En un edificio propiedad del Común, los mayordomos de la cofradía encendían un gran fuego y sobre él colocaban las grandes ollas con los carneros dentro, los cubrían de agua y añadían lo que cada cual creía conveniente según sus propios gustos culinarios. Nos podemos imaginar que sería unas cabezas de ajos, sal, unas cebollas, unas hojas de laurel y poco más. Aquello cocía, lentamente, durante toda la noche, como si de una adafina se tratara, y puede que no andemos muy descaminados si sospechamos que algo de rito judío podía haber en la elaboración de la Olla de San Miguel. Soltaban los carneros un caldo espeso, que podían tomar todos los valdenebrenses al día siguiente, aunque la carne era para los cofrades, eso sí, sólo los hombres.
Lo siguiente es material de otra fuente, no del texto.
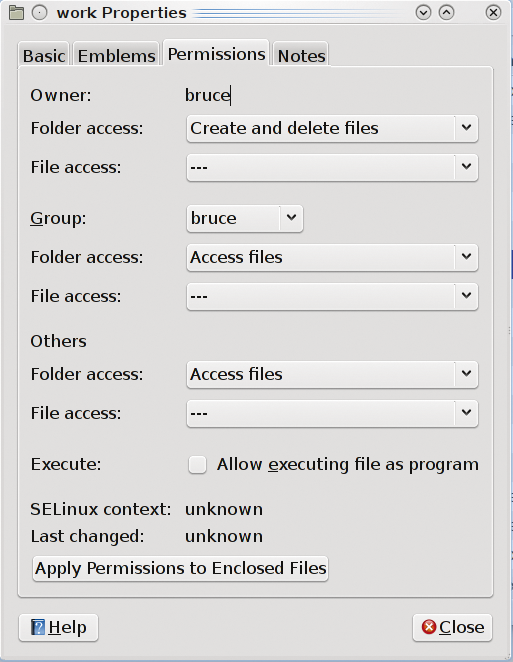Switch to the Basic tab
The height and width of the screenshot is (662, 513).
click(x=44, y=55)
Milagros tenía 16 años cuando el día de San Miguel llegó su padre con un trozo de papel que guardaba en su interior unos trozos de carne grasienta. Lo abrió sobre la pobre mesa de la cocina, lo hizo cinco trozos (uno para su madre y otro por cada uno de los hijos) y les invitó a que dieran buena cuenta del magro festín. Dijo que procuraría que ese fuera el último año que tuviera lugar tan injusto rito, pues era más fácil eliminarlo que conseguir que las mujeres y los niños participaran. Y así fue como acabó la tradición de Valdenebro. No estaban los tiempos ni para que las mujeres se mezclaran con los hombres en celebraciones ni, mucho menos, para aumentar la compra de carneros para que los niños pudieran, al menos una vez al año, comer toda la carne que sus estómagos pudieran digerir.